Le associazioni ambientaliste hanno accolto positivamente le modifiche, pur ribadendo che un veto totale sarebbe stato preferibile. «I punti respinti rappresentano comunque un progresso», ha spiegato al Guardian Jessica Siviero, specialista in giustizia climatica di ActionAid.

Un appuntamento internazionale decisivo

La controversia arriva a ridosso della Cop30, la conferenza mondiale sul clima che si terrà a novembre a Belém, in piena Amazzonia. Il vertice, nelle intenzioni del governo, dovrebbe consolidare il ruolo del Brasile come interlocutore di riferimento nelle politiche di mitigazione della crisi climatica. Ma la nuova legge rischia di spostare l’attenzione internazionale sulle contraddizioni della politica ambientale brasiliana, divisa tra obiettivi climatici ambiziosi e concessioni ai settori economici più impattanti.

Per la ministra dell’Ambiente Marina Silva, la versione approvata con i veti mantiene «pienamente in linea» l’impegno per la deforestazione zero entro il 2030 e la riduzione delle emissioni di CO2 fino al 67 per cento.
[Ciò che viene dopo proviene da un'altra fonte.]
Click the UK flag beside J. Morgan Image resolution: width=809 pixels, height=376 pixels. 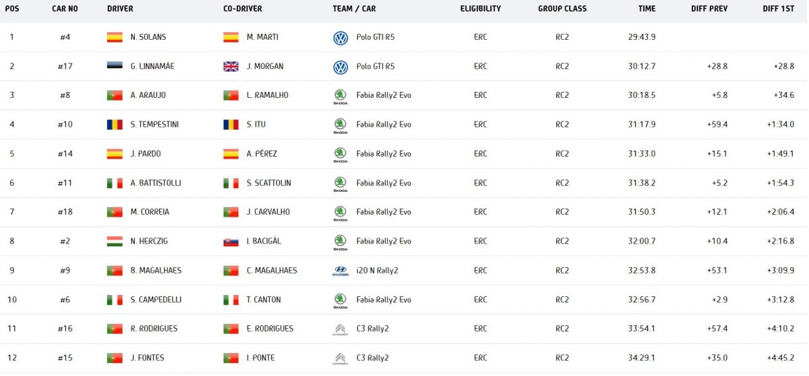pos(231,66)
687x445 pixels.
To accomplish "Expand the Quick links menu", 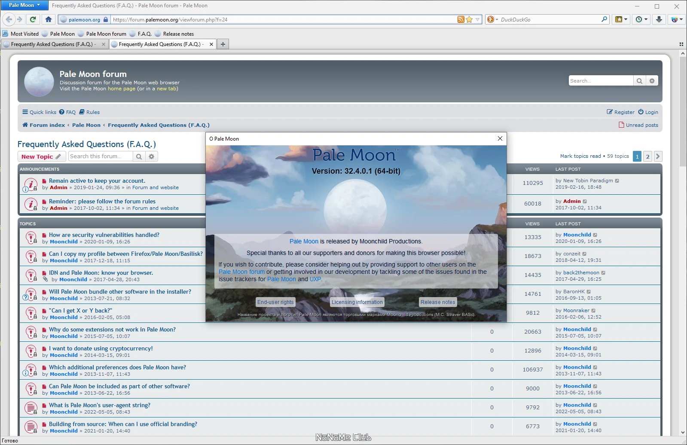I will (39, 112).
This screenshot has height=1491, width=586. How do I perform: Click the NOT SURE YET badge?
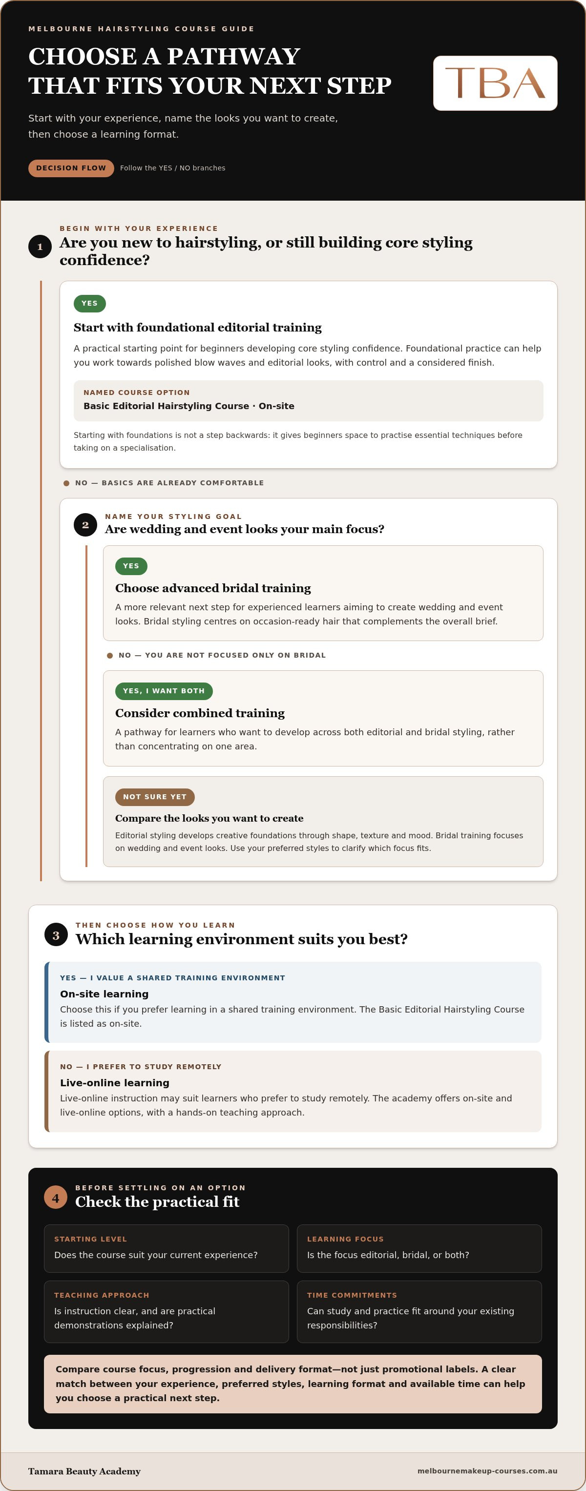pos(155,797)
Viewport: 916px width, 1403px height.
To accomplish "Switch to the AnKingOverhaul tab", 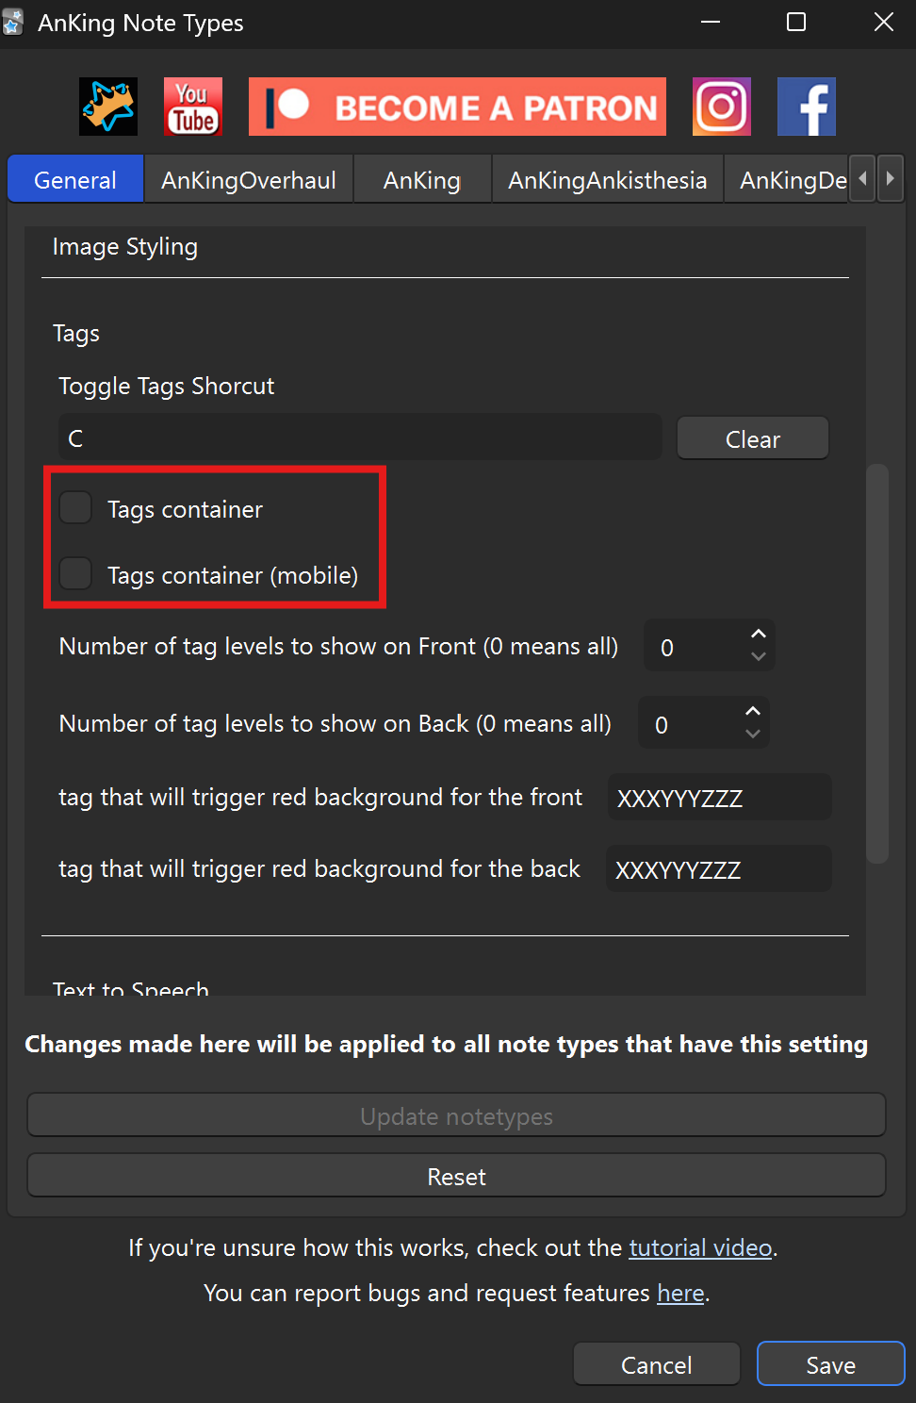I will click(249, 180).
Tuttavia, la stessa Silva, prima delle modifiche, aveva definito il testo «la sepoltura delle licenze ambientali».

L’amministrazione Lula deve ora confrontarsi con un Congresso in gran parte controllato dall’opposizione, che ha ripetutamente respinto le proposte chiave del governo, incluso l’annullamento di precedenti veti presidenziali. Se questi verranno confermati, la legge entrerà in vigore nella sua versione ridotta, ma con margini significativi di rischio per la gestione delle autorizzazioni ambientali. Se invece saranno annullati, il provvedimento riprenderà la sua forma iniziale, aprendo un periodo di incertezza legale e potenziali ricadute sulla credibilità internazionale del Brasile.